Saved entries:

○ ○ ○ ○

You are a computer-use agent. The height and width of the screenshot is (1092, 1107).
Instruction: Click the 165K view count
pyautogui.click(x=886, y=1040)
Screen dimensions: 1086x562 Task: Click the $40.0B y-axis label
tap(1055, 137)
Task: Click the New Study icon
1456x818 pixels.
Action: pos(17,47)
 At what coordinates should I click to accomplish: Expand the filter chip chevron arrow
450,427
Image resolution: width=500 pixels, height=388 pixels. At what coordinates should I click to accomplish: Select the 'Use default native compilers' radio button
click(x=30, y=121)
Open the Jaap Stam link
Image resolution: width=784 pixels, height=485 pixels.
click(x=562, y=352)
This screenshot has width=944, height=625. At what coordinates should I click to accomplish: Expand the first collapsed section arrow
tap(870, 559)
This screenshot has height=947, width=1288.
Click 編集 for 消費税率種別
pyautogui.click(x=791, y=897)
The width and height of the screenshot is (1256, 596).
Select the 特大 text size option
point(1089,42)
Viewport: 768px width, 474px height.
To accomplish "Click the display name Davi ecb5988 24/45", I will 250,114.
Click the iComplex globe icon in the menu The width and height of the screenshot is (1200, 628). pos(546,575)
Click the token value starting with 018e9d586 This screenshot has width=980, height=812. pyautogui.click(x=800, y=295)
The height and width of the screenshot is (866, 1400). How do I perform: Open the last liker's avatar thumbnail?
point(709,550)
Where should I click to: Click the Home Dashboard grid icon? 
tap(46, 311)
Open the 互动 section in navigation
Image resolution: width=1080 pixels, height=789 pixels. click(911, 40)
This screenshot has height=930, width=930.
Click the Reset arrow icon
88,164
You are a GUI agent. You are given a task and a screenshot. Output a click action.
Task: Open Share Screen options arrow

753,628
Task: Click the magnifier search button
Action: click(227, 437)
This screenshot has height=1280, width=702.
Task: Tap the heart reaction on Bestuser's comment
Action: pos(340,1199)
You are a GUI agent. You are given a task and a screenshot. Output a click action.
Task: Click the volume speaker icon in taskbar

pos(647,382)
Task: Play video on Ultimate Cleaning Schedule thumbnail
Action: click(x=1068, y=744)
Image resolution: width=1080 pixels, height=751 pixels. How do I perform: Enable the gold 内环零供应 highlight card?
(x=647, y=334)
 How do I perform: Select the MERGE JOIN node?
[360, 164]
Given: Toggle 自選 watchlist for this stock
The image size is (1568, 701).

○ ○ ○ ○

At the line containing "Open the 互动 section in navigation", start copying. Continue exactly through the final line of the entries above and stop there.

- _THE ANSWER_:
Open the 互动 section in navigation
Image resolution: width=1080 pixels, height=789 pixels. click(911, 40)
This screenshot has height=930, width=930.
Click the Reset arrow icon
88,164
You are a GUI agent. You are given a task and a screenshot. Output a click action.
Task: Open Share Screen options arrow

753,628
Task: Click the magnifier search button
Action: click(227, 437)
This screenshot has height=1280, width=702.
Task: Tap the heart reaction on Bestuser's comment
Action: pos(340,1199)
You are a GUI agent. You are given a task and a screenshot. Output a click action.
Task: Click the volume speaker icon in taskbar

pos(647,382)
Task: Play video on Ultimate Cleaning Schedule thumbnail
Action: click(x=1068, y=744)
Image resolution: width=1080 pixels, height=751 pixels. How do I perform: Enable the gold 内环零供应 highlight card?
(x=647, y=334)
 How do I perform: Select the MERGE JOIN node?
[360, 164]
Given: Toggle 自選 watchlist for this stock
The image size is (1568, 701).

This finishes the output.